__Problem to work on__
Copy the listing from its first line through the line containing "vertical scale is", changing "Strikethrough" to "Underline" and leaving everything else as it is.

______________________________

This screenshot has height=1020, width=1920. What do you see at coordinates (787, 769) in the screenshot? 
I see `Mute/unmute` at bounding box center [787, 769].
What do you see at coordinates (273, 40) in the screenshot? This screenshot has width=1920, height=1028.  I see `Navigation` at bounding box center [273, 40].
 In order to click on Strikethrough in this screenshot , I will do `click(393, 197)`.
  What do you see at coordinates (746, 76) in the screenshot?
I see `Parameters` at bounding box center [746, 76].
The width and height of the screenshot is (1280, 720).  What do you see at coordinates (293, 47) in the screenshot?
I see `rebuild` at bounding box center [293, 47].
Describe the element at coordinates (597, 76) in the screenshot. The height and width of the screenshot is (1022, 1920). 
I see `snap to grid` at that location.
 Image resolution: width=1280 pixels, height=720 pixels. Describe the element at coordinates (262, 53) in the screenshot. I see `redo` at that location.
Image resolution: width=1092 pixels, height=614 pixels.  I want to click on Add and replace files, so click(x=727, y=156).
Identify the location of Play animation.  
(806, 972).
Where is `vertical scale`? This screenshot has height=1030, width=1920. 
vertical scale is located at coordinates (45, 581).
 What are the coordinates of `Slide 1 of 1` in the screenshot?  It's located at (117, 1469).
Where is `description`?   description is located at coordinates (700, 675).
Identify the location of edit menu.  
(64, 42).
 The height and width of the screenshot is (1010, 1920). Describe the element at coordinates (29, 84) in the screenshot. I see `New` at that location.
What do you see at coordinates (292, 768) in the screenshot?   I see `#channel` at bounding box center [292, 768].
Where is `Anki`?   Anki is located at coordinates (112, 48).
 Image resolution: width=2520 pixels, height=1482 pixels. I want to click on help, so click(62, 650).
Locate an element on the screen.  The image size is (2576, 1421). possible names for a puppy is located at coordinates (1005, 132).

______________________________

__Solution for this task__
This screenshot has height=1020, width=1920. What do you see at coordinates (787, 769) in the screenshot? 
I see `Mute/unmute` at bounding box center [787, 769].
What do you see at coordinates (273, 40) in the screenshot? This screenshot has width=1920, height=1028.  I see `Navigation` at bounding box center [273, 40].
 In order to click on Underline in this screenshot , I will do `click(393, 197)`.
  What do you see at coordinates (746, 76) in the screenshot?
I see `Parameters` at bounding box center [746, 76].
The width and height of the screenshot is (1280, 720).  What do you see at coordinates (293, 47) in the screenshot?
I see `rebuild` at bounding box center [293, 47].
Describe the element at coordinates (597, 76) in the screenshot. The height and width of the screenshot is (1022, 1920). 
I see `snap to grid` at that location.
 Image resolution: width=1280 pixels, height=720 pixels. Describe the element at coordinates (262, 53) in the screenshot. I see `redo` at that location.
Image resolution: width=1092 pixels, height=614 pixels.  I want to click on Add and replace files, so click(x=727, y=156).
Identify the location of Play animation.  
(806, 972).
Where is `vertical scale`? This screenshot has height=1030, width=1920. 
vertical scale is located at coordinates (45, 581).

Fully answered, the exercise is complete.